How exactly does the extract>> operator works in C++ - c++

I am a computer science student, an so do not have much experience with the C++ language (considering it is my first semester using this language,) or coding for that matter.
I was given an assignment to read integers from a text file in the simple form of:
19 3 -2 9 14 4
5 -9 -10 3
.
.
.
This sent me of on a journey to understand I/O operators better, since I am required to do certain things with this stream (duh.)
I was looking everywhere and could not find a simple explanation as to how does the extract>> operator works internally. Let me clarify my question:
I know that the extractor>> operator would extract one continues element until it hits space, tab, or newline. What I try to figure out is, where would the pointer(?) or read-location(?) be AFTER it extracts an element. Will it be on the last char of the element just removed or was it removed and therefore gone? will it be on the space/tab/'\n' character itself? Perhaps the beginning of the next element to extract?
I hope I was clear enough. I lack all the appropriate jargon to describe my problem clearer.
Here is why I need to know this: (in case anyone is wondering...)
One of the requirements is to sum all integers in each line separately.
I have created a loop to extract all integers one-by-one until it reaches the end of the file. However, I soon learned that the extract>> operator ignores space/tab/newline. What I want to try is to extract>> an element, and then use inputFile.get() to get the space/tab/newline. Then, if it's a newline, do what I gotta do.

§ **Job**: Extend the forum question about how the C++ extraction operator works, beginning right after its final sentence.

§ **Data extract**:

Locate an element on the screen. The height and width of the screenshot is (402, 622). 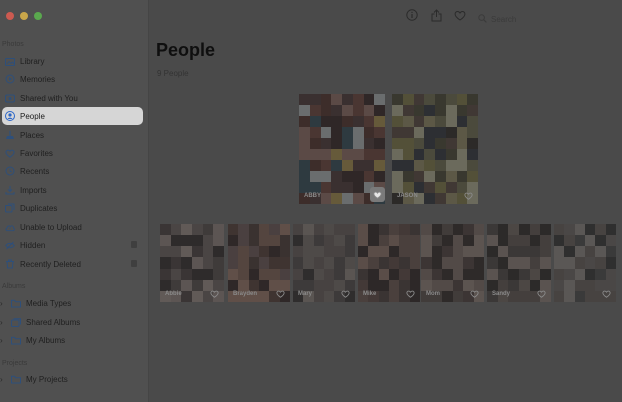
person-name: Sandy is located at coordinates (502, 294).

§ **Answer section**:
This will only work if the stream pointer will be in a good position to extract the space/tab/newline after the last extraction>>.
In my previous question, I tried to solve it using getline() and an sstring.
SOLUTION:
For the sake of answering my specific question, of how operator>> works, I had to accept Ben Voigt's answer as the best one.
I have used the other solutions suggested here (using an sstring for each line) and they did work! (you can see it in my previous question's link) However, I implemented another solution using Ben's answer and it also worked:
.
.
.
if(readFile.is_open()) {
while (readFile >> newInput) {
char isNewLine = readFile.get(); //get() the next char after extraction
if(isNewLine == '\n') //This is just a test!
cout << isNewLine; //If it's a newline, feed a newline.
else
cout << "X" << isNewLine; //Else, show X & feed a space or tab
lineSum += newInput;
allSum += newInput;
intCounter++;
minInt = min(minInt, newInput);
maxInt = max(maxInt, newInput);
if(isNewLine == '\n') {
lineCounter++;
statFile << "The sum of line " << lineCounter
<< " is: " << lineSum << endl;
lineSum = 0;
}
}
.
.
.
With no regards to my numerical values, the form is correct! Both spaces and '\n's were catched:
Thank you Ben Voigt :)
Nonetheless, this solution is very format dependent and is very fragile. If any of the lines has anything else before '\n' (like space or tab), the code will miss the newline char. Therefore, the other solution, using getline() and sstrings, is much more reliable.

After extraction, the stream pointer will be placed on the whitespace that caused extraction to terminate (or other illegal character, in which case the failbit will also be set).
This doesn't really matter though, since you aren't responsible for skipping over that whitespace. The next extraction will ignore whitespaces until it finds valid data.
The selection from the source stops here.